START SUPPLIED MATERIAL

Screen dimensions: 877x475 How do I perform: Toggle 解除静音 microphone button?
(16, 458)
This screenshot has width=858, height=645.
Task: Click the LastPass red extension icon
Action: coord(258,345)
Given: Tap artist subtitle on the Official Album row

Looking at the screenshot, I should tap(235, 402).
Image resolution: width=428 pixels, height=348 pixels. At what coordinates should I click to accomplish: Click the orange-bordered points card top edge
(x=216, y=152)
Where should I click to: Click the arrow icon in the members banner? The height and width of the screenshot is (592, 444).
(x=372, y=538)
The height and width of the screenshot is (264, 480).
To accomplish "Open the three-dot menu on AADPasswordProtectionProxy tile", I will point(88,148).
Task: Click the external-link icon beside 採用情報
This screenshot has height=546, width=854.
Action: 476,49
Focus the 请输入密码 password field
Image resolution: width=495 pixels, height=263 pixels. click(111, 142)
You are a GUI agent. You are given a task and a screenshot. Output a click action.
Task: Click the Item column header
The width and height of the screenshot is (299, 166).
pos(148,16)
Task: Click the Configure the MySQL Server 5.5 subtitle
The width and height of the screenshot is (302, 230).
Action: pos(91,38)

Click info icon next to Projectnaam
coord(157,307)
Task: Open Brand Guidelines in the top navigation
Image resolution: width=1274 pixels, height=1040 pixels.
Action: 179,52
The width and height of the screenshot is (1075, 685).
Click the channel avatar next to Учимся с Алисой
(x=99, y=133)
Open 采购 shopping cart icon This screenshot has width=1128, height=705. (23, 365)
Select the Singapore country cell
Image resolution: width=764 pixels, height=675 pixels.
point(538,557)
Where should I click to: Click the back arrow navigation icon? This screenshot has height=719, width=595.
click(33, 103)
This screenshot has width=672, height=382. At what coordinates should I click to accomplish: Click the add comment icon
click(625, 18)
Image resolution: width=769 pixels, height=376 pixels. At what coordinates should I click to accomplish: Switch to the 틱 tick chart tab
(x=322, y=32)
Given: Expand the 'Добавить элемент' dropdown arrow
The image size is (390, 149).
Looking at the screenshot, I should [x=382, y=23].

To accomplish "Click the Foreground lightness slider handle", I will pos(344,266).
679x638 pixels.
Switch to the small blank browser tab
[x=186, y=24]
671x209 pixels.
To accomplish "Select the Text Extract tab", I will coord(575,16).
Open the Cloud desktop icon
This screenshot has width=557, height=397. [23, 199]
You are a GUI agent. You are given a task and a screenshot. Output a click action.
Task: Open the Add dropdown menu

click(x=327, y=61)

END SUPPLIED MATERIAL

**WHAT YOU NEED TO DO**
All lines from the records above should be copied exactly.

**SOLUTION FOR THIS EXERCISE**
Screen dimensions: 877x475 How do I perform: Toggle 解除静音 microphone button?
(16, 458)
This screenshot has width=858, height=645.
Task: Click the LastPass red extension icon
Action: coord(258,345)
Given: Tap artist subtitle on the Official Album row

Looking at the screenshot, I should tap(235, 402).
Image resolution: width=428 pixels, height=348 pixels. At what coordinates should I click to accomplish: Click the orange-bordered points card top edge
(x=216, y=152)
Where should I click to: Click the arrow icon in the members banner? The height and width of the screenshot is (592, 444).
(x=372, y=538)
The height and width of the screenshot is (264, 480).
To accomplish "Open the three-dot menu on AADPasswordProtectionProxy tile", I will point(88,148).
Task: Click the external-link icon beside 採用情報
This screenshot has height=546, width=854.
Action: 476,49
Focus the 请输入密码 password field
Image resolution: width=495 pixels, height=263 pixels. click(111, 142)
You are a GUI agent. You are given a task and a screenshot. Output a click action.
Task: Click the Item column header
The width and height of the screenshot is (299, 166).
pos(148,16)
Task: Click the Configure the MySQL Server 5.5 subtitle
The width and height of the screenshot is (302, 230).
Action: pos(91,38)

Click info icon next to Projectnaam
coord(157,307)
Task: Open Brand Guidelines in the top navigation
Image resolution: width=1274 pixels, height=1040 pixels.
Action: 179,52
The width and height of the screenshot is (1075, 685).
Click the channel avatar next to Учимся с Алисой
(x=99, y=133)
Open 采购 shopping cart icon This screenshot has width=1128, height=705. (23, 365)
Select the Singapore country cell
Image resolution: width=764 pixels, height=675 pixels.
point(538,557)
Where should I click to: Click the back arrow navigation icon? This screenshot has height=719, width=595.
click(33, 103)
This screenshot has width=672, height=382. At what coordinates should I click to accomplish: Click the add comment icon
click(625, 18)
Image resolution: width=769 pixels, height=376 pixels. At what coordinates should I click to accomplish: Switch to the 틱 tick chart tab
(x=322, y=32)
Given: Expand the 'Добавить элемент' dropdown arrow
The image size is (390, 149).
Looking at the screenshot, I should [x=382, y=23].

To accomplish "Click the Foreground lightness slider handle", I will pos(344,266).
679x638 pixels.
Switch to the small blank browser tab
[x=186, y=24]
671x209 pixels.
To accomplish "Select the Text Extract tab", I will coord(575,16).
Open the Cloud desktop icon
This screenshot has width=557, height=397. [23, 199]
You are a GUI agent. You are given a task and a screenshot. Output a click action.
Task: Open the Add dropdown menu

click(x=327, y=61)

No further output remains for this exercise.